**Texto do exercício:**
══════════
Os médicos das ambulâncias do Serviço de Atendimento Móvel de Urgência (Samu), além do socorro de emergência, agora fazem a autópsia verbal de quem morreu com suspeita de coronavírus na capital e no interior de São Paulo. A medida, autorizada pela Secretaria da Saúde do Estado e já adotada pela administração paulistana, vale para todo Estado e causa reclamações entre médicos. Eles alegam sobrecarga de trabalho e o risco de não dar assistência a casos de pessoas com a vida em risco.
A autópsia verbal, com o preenchimento de formulário, é feita quando as informações do prontuário e da família não permitem definir causa da morte de quem morreu fora do ambiente hospitalar, segundo o Conselho Regional de Medicina do Estado de São Paulo (Cremesp). Se as informações não forem suficientes nem tiver diagnóstico possível, o médico deve declarar o óbito como “morte indeterminada – aplicada autópsia verbal”, assinalando não haver sinais de morte violenta ou por causas externas. O procedimento chega a demorar três horas, tempo em que a ambulância do Samu fica parada.
══════════
**Dados fornecidos:**
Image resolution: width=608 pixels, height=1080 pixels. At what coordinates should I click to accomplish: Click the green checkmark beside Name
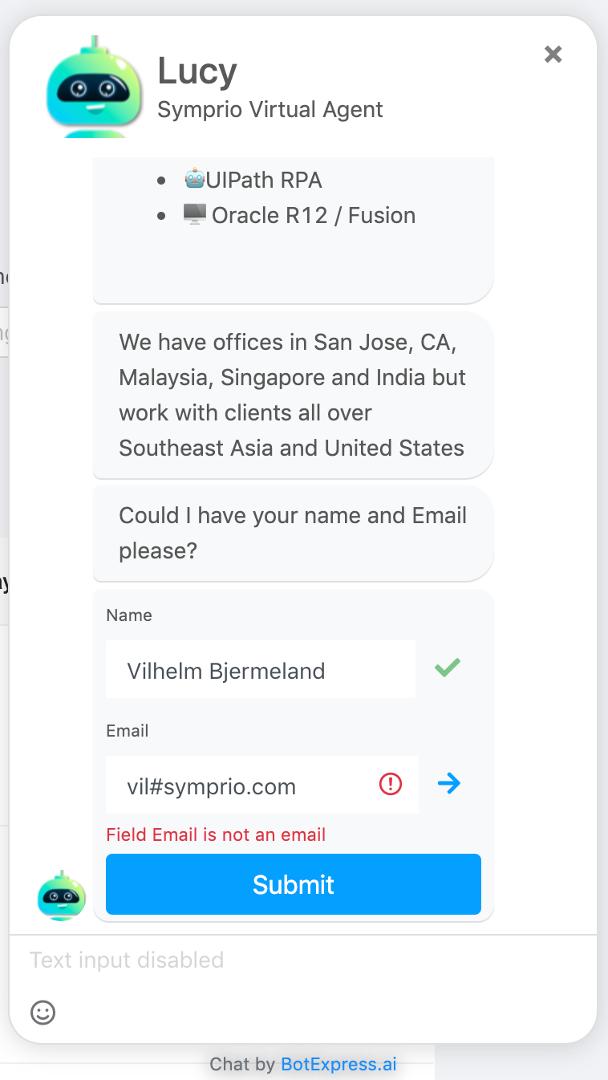tap(447, 667)
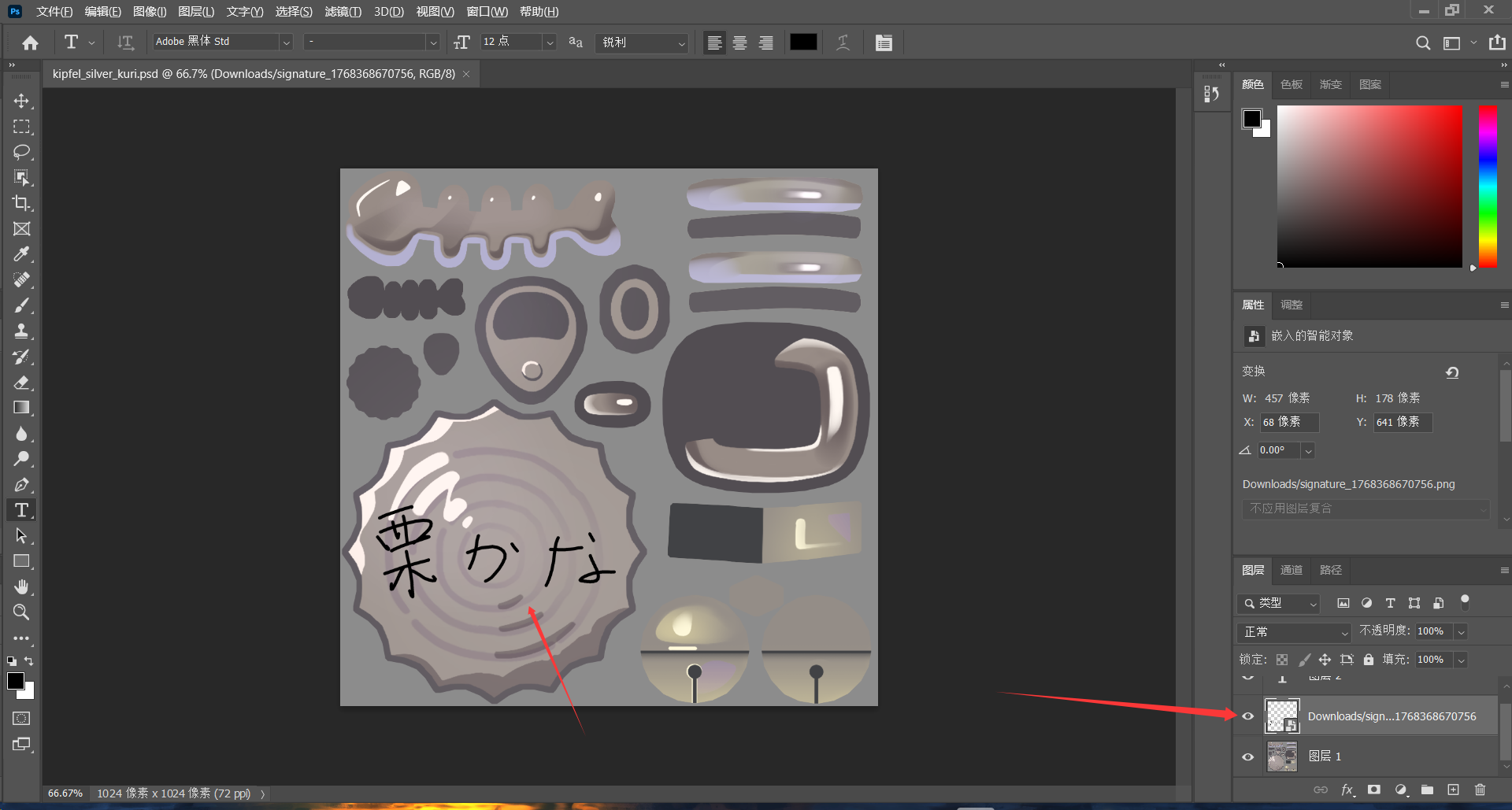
══════════
**Trabalho pedido:** Liste todas as instituições citadas por nome próprio no texto sobre a autópsia verbal. Os dados não têm relação com o texto.

**Sua resposta:**
- Serviço de Atendimento Móvel de Urgência (Samu)
- Secretaria da Saúde do Estado
- Conselho Regional de Medicina do Estado de São Paulo (Cremesp)